--- BEGIN ---

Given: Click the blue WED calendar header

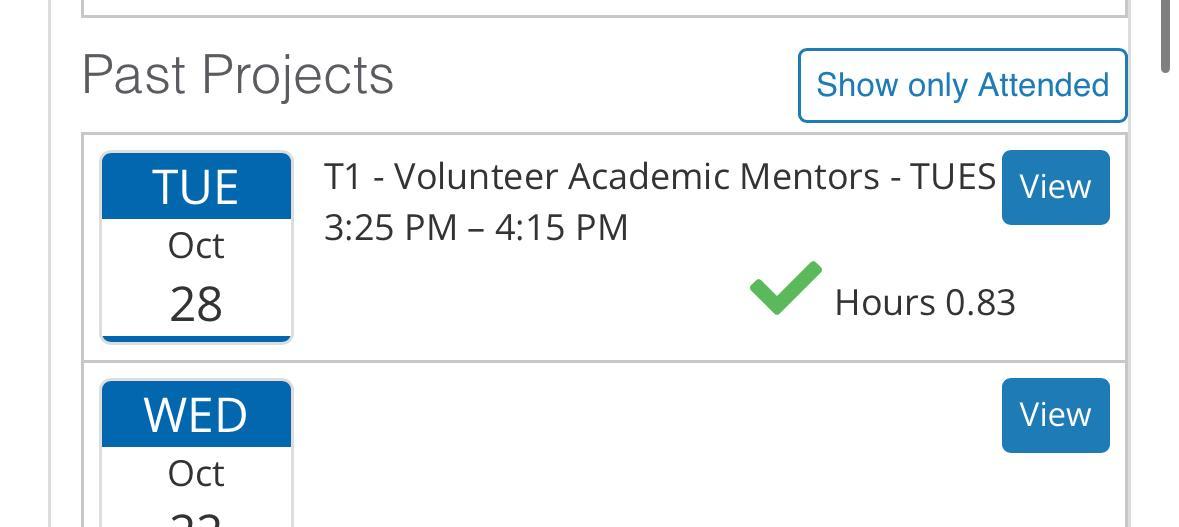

--- END ---
--- BEGIN ---

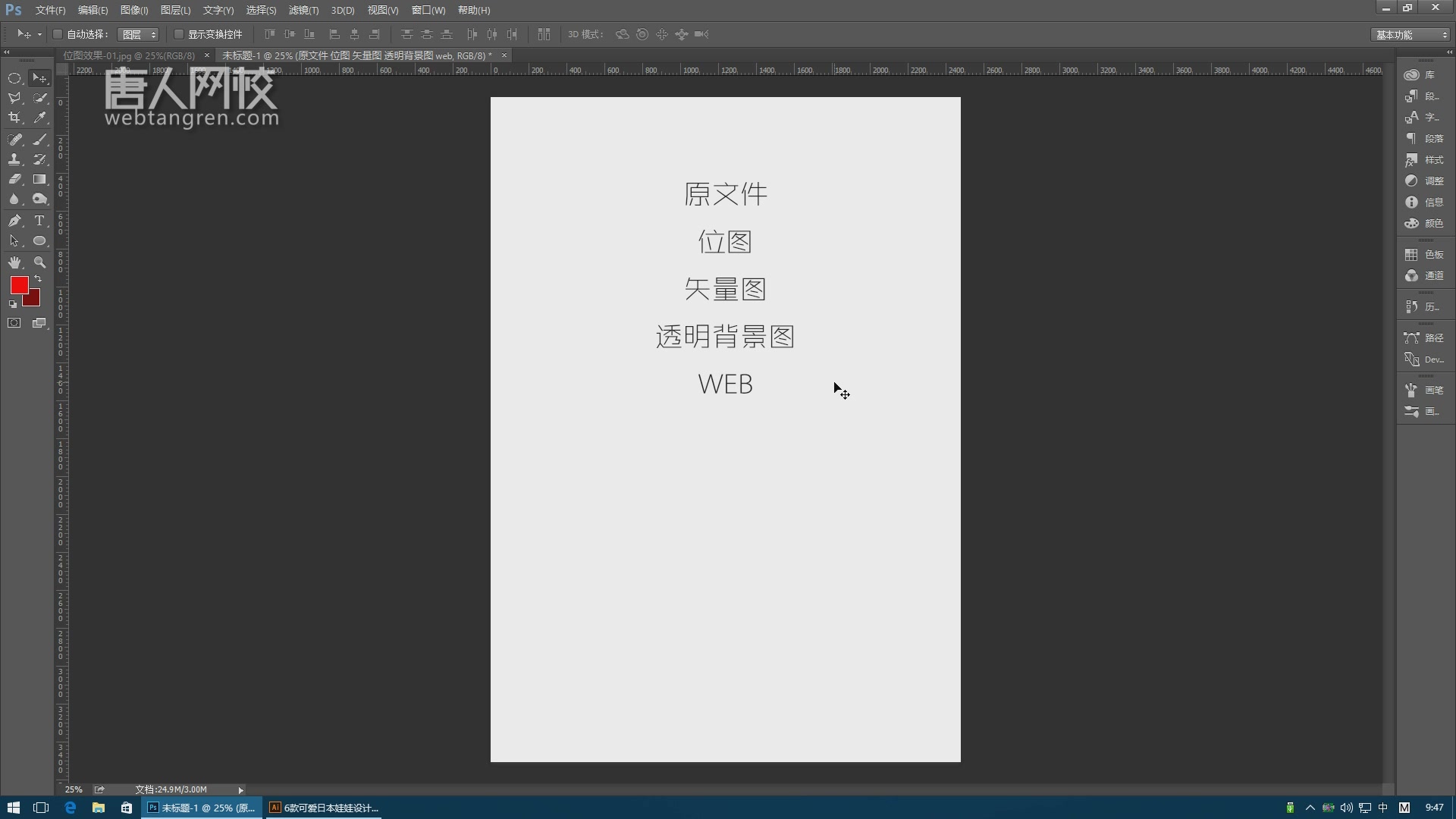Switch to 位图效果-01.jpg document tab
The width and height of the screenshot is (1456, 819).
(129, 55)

--- END ---
--- BEGIN ---

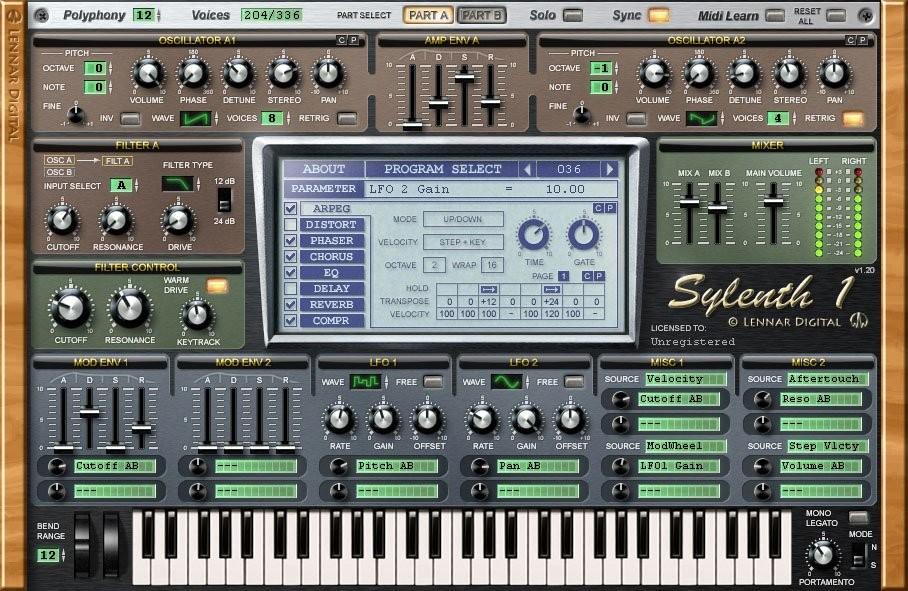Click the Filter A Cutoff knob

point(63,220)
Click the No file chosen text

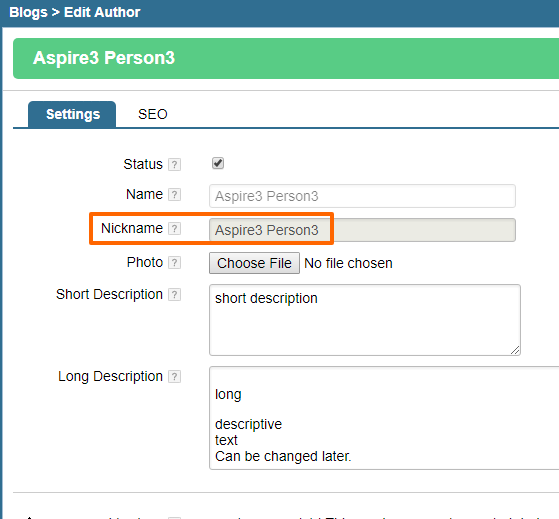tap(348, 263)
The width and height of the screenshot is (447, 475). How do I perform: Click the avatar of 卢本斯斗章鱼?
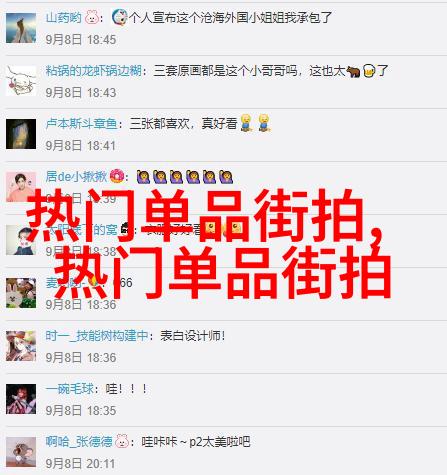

--- END ---

■ Task instructions ■
Please render the stretch of material from the line containing "Click the No file chosen text" through the line containing "The width and height of the screenshot is (447, 475)." as a numbered list, dropping blank lines and omitting the pictures.

■ Output of the task ■
1. Click the No file chosen text
2. tap(348, 263)
3. The width and height of the screenshot is (447, 475). How do I perform: Click the avatar of 卢本斯斗章鱼?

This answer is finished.